WHAT IS NEEDED
The response must consist of the lines from the one holding "Task: Switch chart range to YTD" through the final line of the entries, given again exactly and without any pictures.

GIVEN ENTRIES
-------------------------

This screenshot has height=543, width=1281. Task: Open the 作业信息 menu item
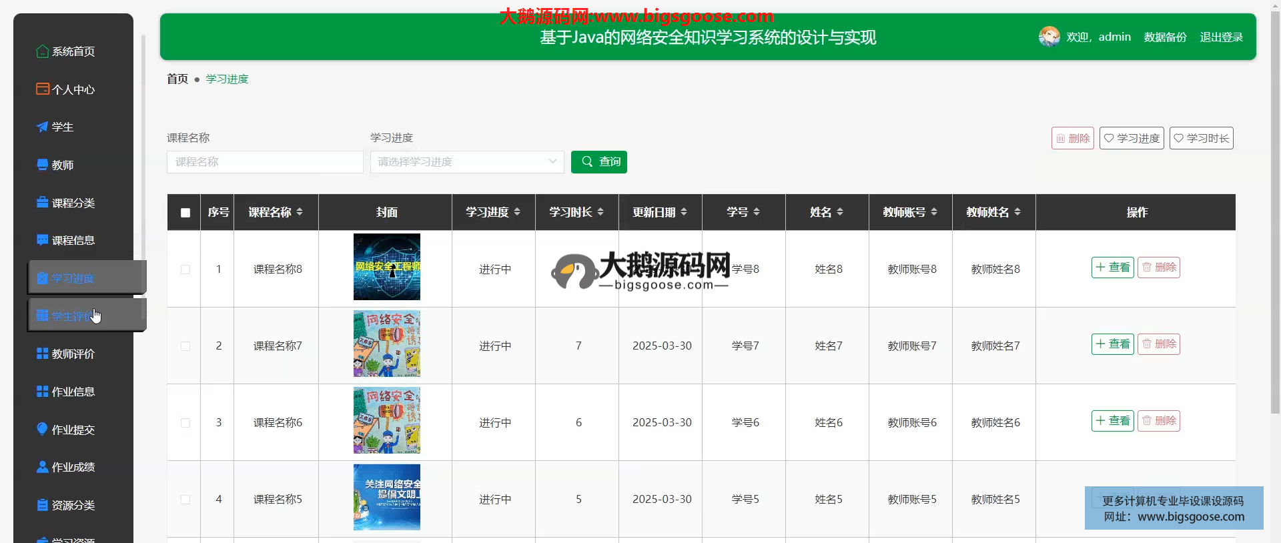(73, 392)
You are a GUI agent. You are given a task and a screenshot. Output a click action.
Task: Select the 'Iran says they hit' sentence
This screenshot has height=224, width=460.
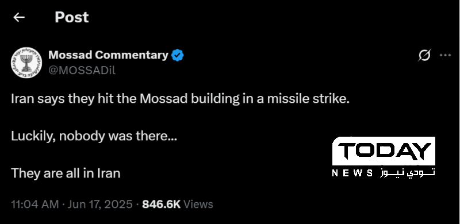[x=180, y=99]
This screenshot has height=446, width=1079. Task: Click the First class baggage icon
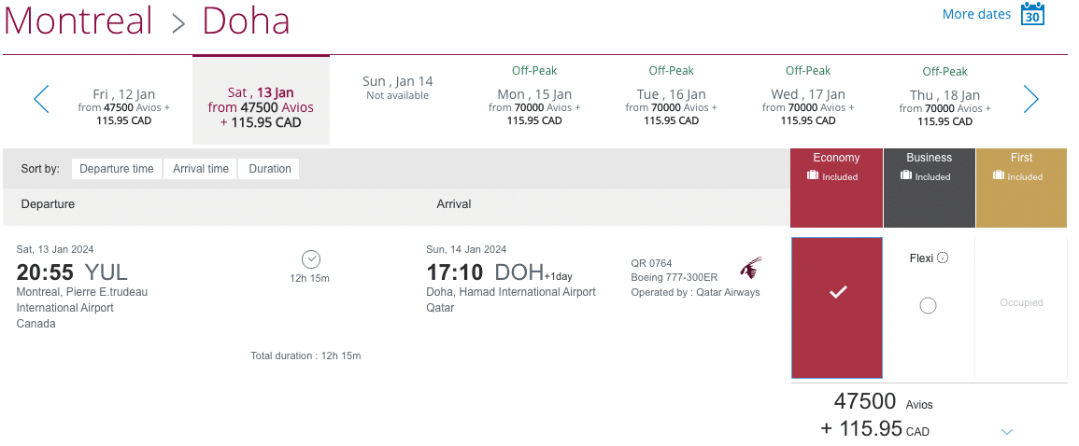coord(999,176)
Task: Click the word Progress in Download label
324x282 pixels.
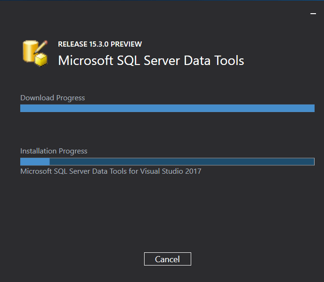Action: 71,98
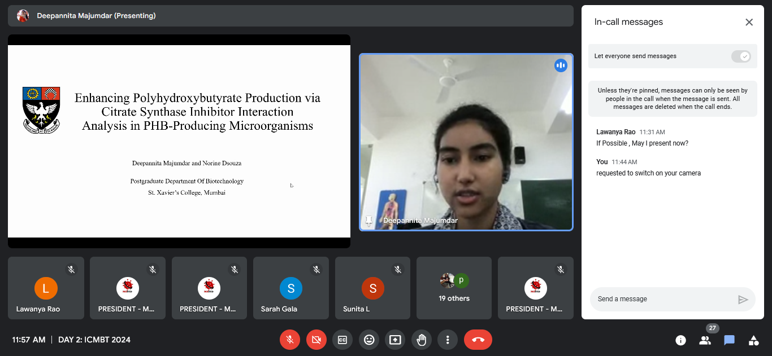
Task: Leave the call with the red hang-up button
Action: [478, 340]
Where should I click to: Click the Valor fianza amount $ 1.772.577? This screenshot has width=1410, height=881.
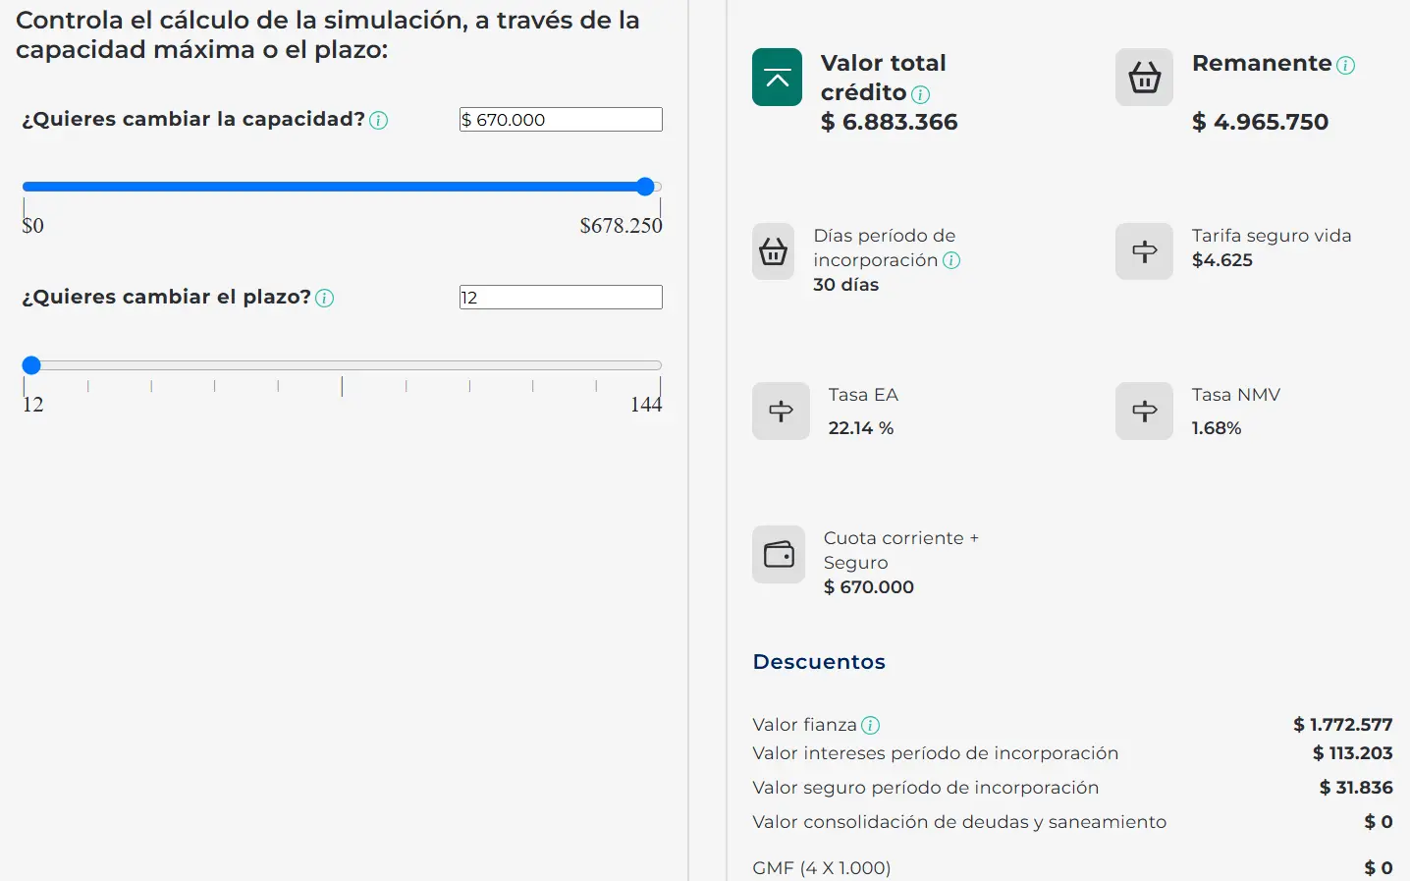(x=1342, y=725)
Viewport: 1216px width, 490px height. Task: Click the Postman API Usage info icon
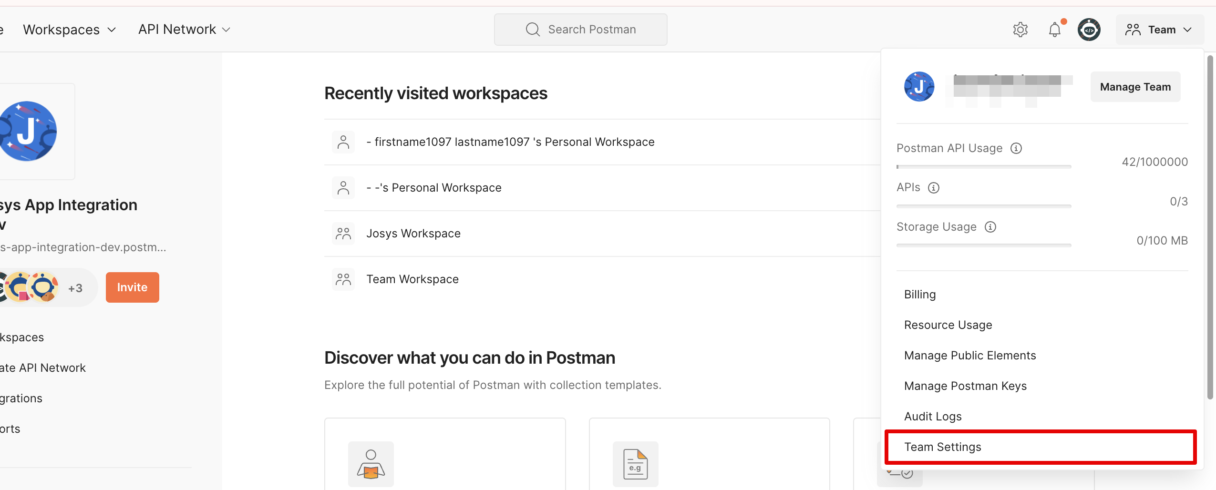point(1016,148)
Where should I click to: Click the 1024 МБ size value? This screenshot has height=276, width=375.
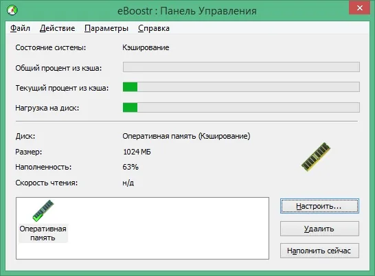click(137, 152)
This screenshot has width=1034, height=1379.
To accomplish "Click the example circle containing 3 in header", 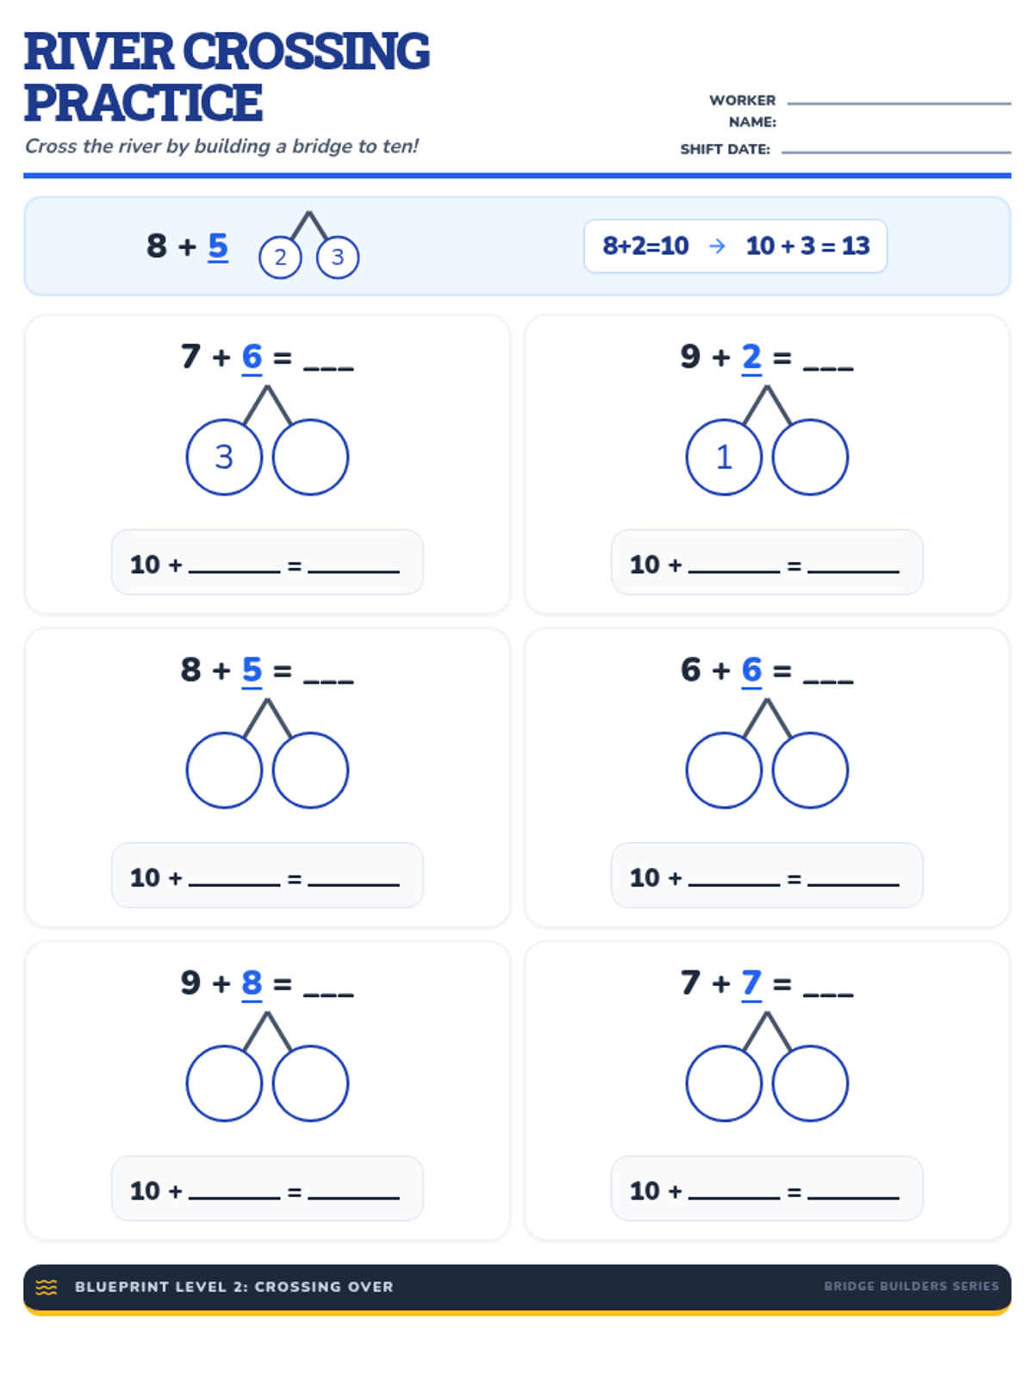I will click(x=338, y=257).
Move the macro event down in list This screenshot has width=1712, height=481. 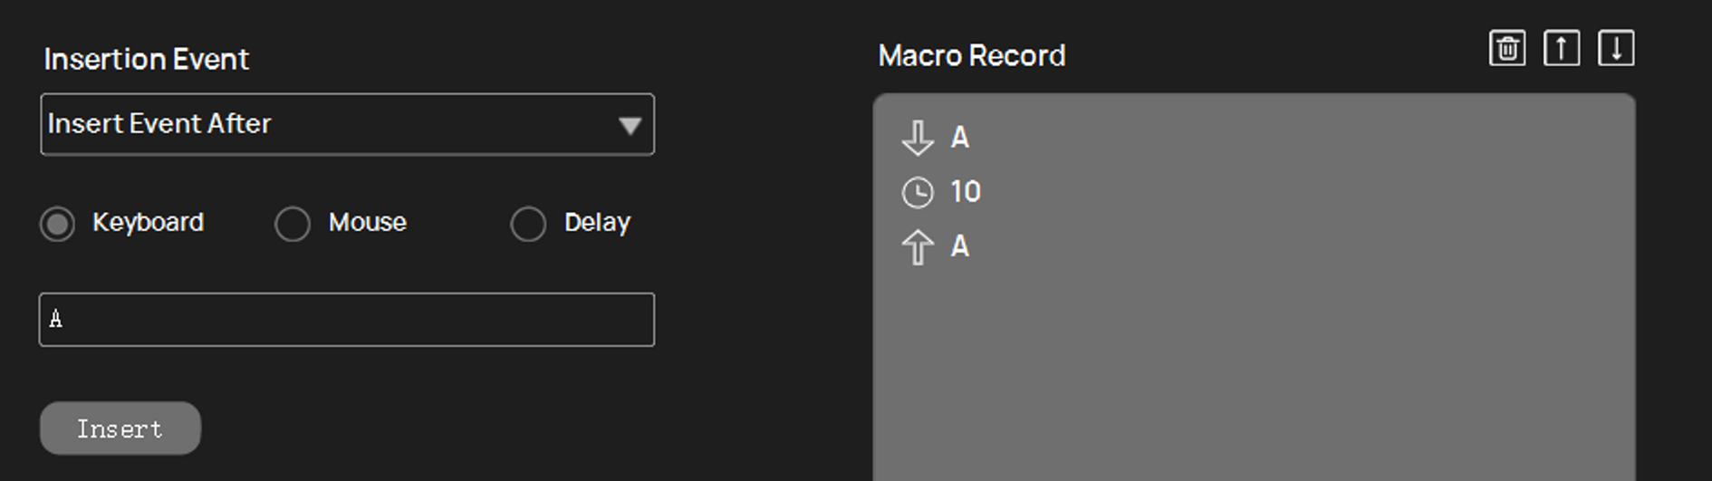[x=1616, y=48]
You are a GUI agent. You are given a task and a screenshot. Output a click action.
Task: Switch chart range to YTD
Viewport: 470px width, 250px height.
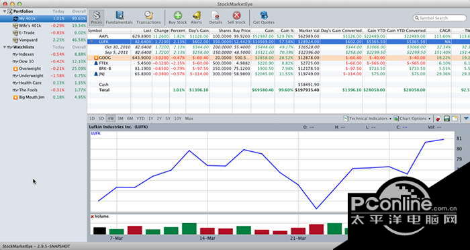tap(140, 118)
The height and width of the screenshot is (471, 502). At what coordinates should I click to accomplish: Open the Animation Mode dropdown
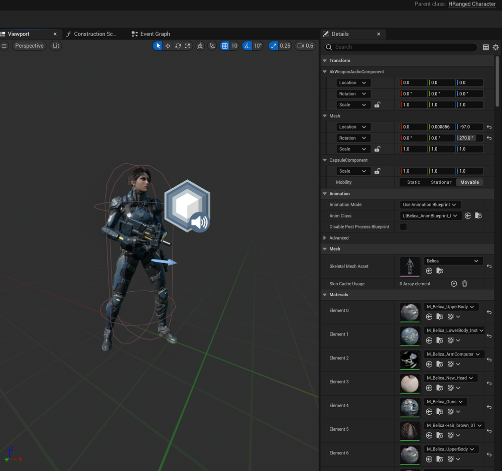click(430, 205)
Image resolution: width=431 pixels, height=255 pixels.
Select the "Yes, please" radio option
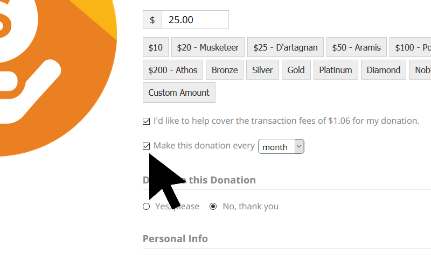tap(147, 207)
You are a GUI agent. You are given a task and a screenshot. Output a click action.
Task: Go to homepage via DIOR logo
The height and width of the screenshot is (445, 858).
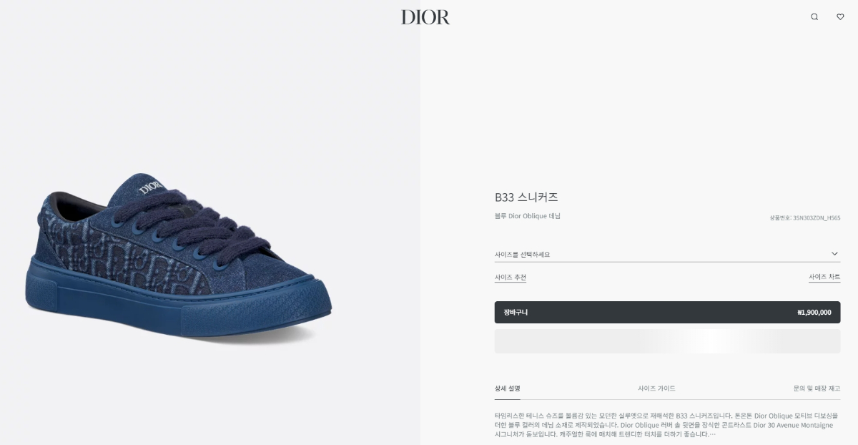point(425,16)
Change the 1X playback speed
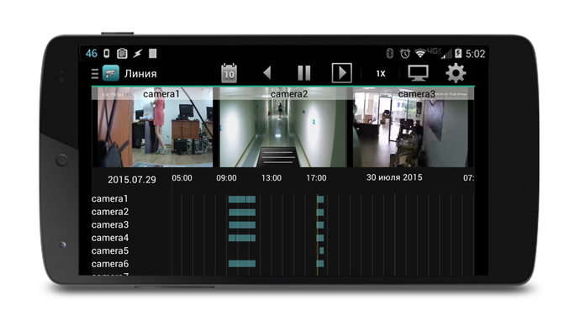The height and width of the screenshot is (321, 580). coord(381,74)
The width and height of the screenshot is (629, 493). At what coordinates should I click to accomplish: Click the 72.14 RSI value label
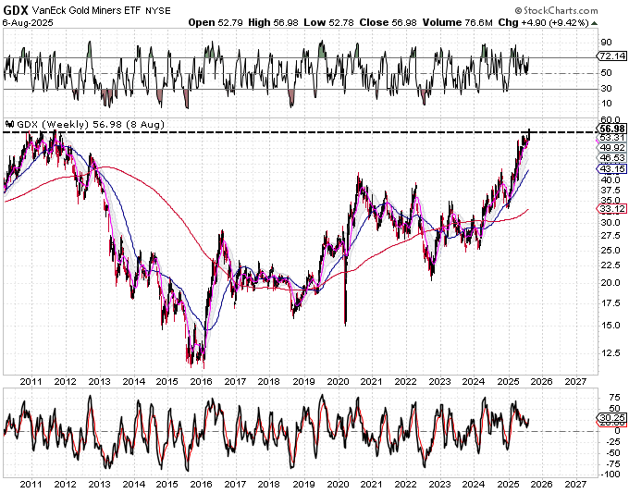click(x=609, y=57)
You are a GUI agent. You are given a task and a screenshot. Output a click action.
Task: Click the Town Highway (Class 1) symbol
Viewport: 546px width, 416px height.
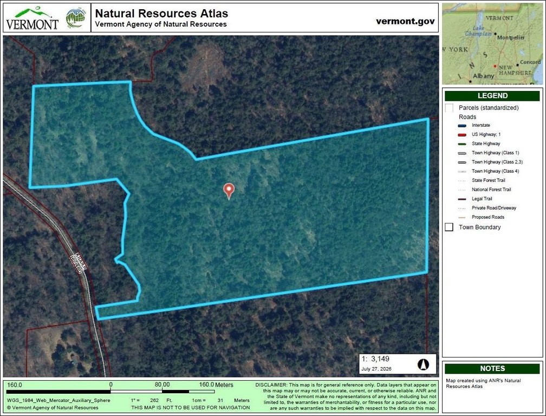click(462, 153)
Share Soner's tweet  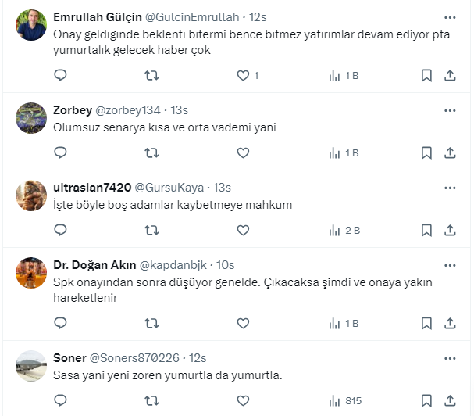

-------------------------

REPLY
Task: Switch chart range to YTD
Viewport: 470px width, 250px height.
tap(140, 118)
The height and width of the screenshot is (471, 502). At what coordinates should I click to accomplish: Open the Animation Mode dropdown
click(430, 205)
Image resolution: width=431 pixels, height=255 pixels.
Select the "Yes, please" radio option
tap(147, 207)
You are a GUI agent. You are given a task and a screenshot. Output a click action.
Task: Go to homepage via DIOR logo
The height and width of the screenshot is (445, 858).
point(425,16)
Change the 1X playback speed
The height and width of the screenshot is (321, 580). coord(381,74)
The width and height of the screenshot is (629, 493). At what coordinates should I click to accomplish: Click the 72.14 RSI value label
click(x=609, y=57)
You are a GUI agent. You are given a task and a screenshot. Output a click action.
Task: Click the Town Highway (Class 1) symbol
Viewport: 546px width, 416px height.
click(462, 153)
Share Soner's tweet  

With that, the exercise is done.